Well....this is the result:
Nouns | Adjectives | Regular Verbs |
and | the | of |
to | to | in |
in | in | a |
is | a | be |
that | that | on |
for | it | or |
it | on | but |
as | not | have |
was | he | you |
with | this | were |
by | his | one |
on | which | can |
not | have | more |
he | they | will |
i | you | no |
this | their | may |
are | one | time |
or | all | do |
but | her | out |
have | more | up |
an | will | see |
you | so | over |
were | no | like |
one | she | even |
all | other | well |
Hm. 'And' is a noun? 'To' is an adjective? 'Over' is a verb? Well, yes.
An 'AND Gate', or just 'An AND', is something you'll find in electronic circuits - it takes two electrical inputs, and if they're both 'on', it'll output a 'on' signal. So 'and' is a noun.
'To' is an abbreviated form of the Middle English pronoun 'Tone', which is a contraction of 'The one' - as is 'The one or the other'. The fact that no one's used it for at least 500 years is just a detail.
To 'Over' means to jump over something, or to get the better of someone. And it's Late Middle English, so almost as obsolete as 'To.
So what I actually need is a frequency list of exclusively modern english. Like the lists given at Word Detail. Here's their top 25s:
Nouns | Adjectives | Verbs |
time | good | be |
year | new | have |
people | old | do |
way | great | say |
man | high | get |
day | small | make |
thing | large | go |
child | long | see |
mr | young | know |
government | right | take |
work | early | think |
life | big | come |
woman | late | give |
system | full | look |
case | far | use |
part | low | find |
group | bad | want |
number | sure | tell |
world | clear | put |
house | likely | mean |
area | real | become |
company | black | leave |
problem | white | work |
service | free | need |
place | easy | feel |
'Government'? 'Mr'? 'Great'? What kind of corpus were they using that places 'Government' as the 11th most common noun? It's number 145 in the Googlebooks corpus, just above 'States' (159) and 'Thus' (170), and I'm fairly sure these words aren't in my top 500.

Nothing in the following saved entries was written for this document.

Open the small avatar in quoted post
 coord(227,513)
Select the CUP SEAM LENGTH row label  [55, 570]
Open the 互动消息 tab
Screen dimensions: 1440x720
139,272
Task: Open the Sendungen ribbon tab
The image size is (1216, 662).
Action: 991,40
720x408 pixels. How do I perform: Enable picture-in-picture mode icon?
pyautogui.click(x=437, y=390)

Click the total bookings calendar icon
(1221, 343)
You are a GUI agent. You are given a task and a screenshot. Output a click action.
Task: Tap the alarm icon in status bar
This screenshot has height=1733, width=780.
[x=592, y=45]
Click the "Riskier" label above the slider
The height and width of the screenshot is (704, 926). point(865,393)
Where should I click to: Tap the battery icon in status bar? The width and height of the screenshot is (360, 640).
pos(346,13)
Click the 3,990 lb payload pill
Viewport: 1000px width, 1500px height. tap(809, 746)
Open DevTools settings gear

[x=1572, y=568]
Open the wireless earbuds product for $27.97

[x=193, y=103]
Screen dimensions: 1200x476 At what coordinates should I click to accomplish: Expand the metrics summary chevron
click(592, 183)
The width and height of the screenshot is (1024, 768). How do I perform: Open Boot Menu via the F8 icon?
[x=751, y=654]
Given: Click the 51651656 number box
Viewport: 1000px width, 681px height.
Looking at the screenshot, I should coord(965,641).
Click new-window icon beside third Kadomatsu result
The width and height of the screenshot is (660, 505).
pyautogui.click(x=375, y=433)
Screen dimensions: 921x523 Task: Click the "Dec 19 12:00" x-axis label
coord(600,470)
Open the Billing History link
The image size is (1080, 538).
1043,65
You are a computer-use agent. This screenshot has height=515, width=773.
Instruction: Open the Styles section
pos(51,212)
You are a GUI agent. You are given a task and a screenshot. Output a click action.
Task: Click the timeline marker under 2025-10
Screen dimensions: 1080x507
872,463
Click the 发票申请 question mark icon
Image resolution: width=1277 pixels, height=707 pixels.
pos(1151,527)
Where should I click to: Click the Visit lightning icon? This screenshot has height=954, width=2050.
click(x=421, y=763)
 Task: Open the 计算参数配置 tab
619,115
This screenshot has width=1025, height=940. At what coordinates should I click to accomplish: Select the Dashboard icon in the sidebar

So it seems the answer to the question is another question. What are the most common words used in the english language? Answer: Used by who?
The usual intuition of the layperson is that the most common nouns are words like 'knife', 'fork', 'spoon', 'plate' and 'cup'. But these are common things, not common topics of conversation. When was the last time you discussed your cutlery?
My own intuition was that the most common verbs would include 'push', 'pull', 'take', 'drop' and 'put'. But as I've found in teaching, students are more likely to know 'sit down' than 'sit', and 'give up' than 'give'. At least, my students - someone else's will be different.
Something else I could try is the WordNet project, which doesn't so much collect words as meanings - like a thesaurus, but aimed at linguists instead of bad novelists.
Perhaps for my purposes it doesn't matter that I use the commonest words, because I'm using them as a way to teach grammar first and communication second. So maybe this has all been a bit pointless. But pointless journeys have a habit of being more interesting than...er, pointed ones.